● **RECORDS SUPPLIED**

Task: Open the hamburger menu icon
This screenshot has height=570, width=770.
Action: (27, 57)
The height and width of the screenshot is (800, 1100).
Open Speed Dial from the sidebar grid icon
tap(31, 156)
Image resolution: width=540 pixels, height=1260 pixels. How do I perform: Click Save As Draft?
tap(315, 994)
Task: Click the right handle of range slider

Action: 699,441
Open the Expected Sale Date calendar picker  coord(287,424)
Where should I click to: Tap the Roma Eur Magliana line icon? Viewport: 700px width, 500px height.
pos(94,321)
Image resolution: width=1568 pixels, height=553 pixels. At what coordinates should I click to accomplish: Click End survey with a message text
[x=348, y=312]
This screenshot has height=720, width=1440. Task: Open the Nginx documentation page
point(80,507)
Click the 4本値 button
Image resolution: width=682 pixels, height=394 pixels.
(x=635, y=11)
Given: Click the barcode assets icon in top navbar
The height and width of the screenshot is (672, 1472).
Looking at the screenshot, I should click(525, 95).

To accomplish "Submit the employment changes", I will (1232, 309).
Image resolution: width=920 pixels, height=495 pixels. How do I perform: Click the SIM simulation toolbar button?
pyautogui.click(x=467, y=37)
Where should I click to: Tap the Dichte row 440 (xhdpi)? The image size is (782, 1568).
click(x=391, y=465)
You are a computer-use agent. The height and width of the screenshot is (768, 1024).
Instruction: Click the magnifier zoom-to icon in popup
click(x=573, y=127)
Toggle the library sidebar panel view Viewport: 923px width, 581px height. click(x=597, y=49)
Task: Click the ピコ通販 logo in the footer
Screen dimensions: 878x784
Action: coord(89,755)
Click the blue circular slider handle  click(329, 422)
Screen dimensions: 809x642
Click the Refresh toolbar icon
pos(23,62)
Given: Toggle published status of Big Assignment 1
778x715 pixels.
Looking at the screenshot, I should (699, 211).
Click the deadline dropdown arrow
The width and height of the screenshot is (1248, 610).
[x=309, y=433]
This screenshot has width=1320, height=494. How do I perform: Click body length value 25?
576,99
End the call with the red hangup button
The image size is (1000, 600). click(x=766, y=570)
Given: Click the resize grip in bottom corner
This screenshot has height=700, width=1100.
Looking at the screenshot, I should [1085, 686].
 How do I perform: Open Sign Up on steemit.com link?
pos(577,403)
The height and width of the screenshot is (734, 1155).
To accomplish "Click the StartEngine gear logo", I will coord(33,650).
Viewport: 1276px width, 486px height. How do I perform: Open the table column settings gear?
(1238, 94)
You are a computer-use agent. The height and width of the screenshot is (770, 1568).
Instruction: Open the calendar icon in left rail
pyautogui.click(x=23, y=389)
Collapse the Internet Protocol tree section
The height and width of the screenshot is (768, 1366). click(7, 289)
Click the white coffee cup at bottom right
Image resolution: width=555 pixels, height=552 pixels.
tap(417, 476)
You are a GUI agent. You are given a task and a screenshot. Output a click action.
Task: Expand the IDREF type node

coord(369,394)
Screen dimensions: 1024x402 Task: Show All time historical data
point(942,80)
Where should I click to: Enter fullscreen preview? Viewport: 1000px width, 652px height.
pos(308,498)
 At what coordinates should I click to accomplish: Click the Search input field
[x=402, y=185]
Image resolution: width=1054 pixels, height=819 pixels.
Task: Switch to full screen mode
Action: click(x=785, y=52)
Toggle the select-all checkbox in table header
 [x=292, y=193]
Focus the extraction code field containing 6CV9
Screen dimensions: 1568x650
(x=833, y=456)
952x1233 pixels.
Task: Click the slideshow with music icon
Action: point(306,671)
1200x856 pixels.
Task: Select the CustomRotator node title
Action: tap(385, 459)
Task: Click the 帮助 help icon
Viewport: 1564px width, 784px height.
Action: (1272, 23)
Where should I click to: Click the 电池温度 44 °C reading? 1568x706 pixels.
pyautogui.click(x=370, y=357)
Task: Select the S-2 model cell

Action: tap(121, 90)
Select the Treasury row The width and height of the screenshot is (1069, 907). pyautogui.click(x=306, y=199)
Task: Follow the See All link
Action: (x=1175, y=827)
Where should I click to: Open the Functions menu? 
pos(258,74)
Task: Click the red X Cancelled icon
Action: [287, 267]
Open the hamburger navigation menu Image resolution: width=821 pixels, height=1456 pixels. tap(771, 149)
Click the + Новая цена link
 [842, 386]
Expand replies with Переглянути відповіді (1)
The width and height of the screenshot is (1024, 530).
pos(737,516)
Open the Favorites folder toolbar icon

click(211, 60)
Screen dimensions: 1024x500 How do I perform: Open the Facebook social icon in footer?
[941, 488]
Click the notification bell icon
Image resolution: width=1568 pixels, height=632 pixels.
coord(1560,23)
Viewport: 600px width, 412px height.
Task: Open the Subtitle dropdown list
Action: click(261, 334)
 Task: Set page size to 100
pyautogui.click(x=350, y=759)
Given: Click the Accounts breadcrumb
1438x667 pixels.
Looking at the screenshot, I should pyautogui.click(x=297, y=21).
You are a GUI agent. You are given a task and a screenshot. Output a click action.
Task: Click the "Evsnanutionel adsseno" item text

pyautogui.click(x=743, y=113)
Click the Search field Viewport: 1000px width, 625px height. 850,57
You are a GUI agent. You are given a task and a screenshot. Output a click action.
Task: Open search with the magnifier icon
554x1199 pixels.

● **ASSIGNMENT**
The lines of the records that contain the string "computer" should be located and copied.

● **EXPECTED ANSWER**
You are a computer-use agent. The height and width of the screenshot is (768, 1024).
You are a computer-use agent. The height and width of the screenshot is (770, 1568).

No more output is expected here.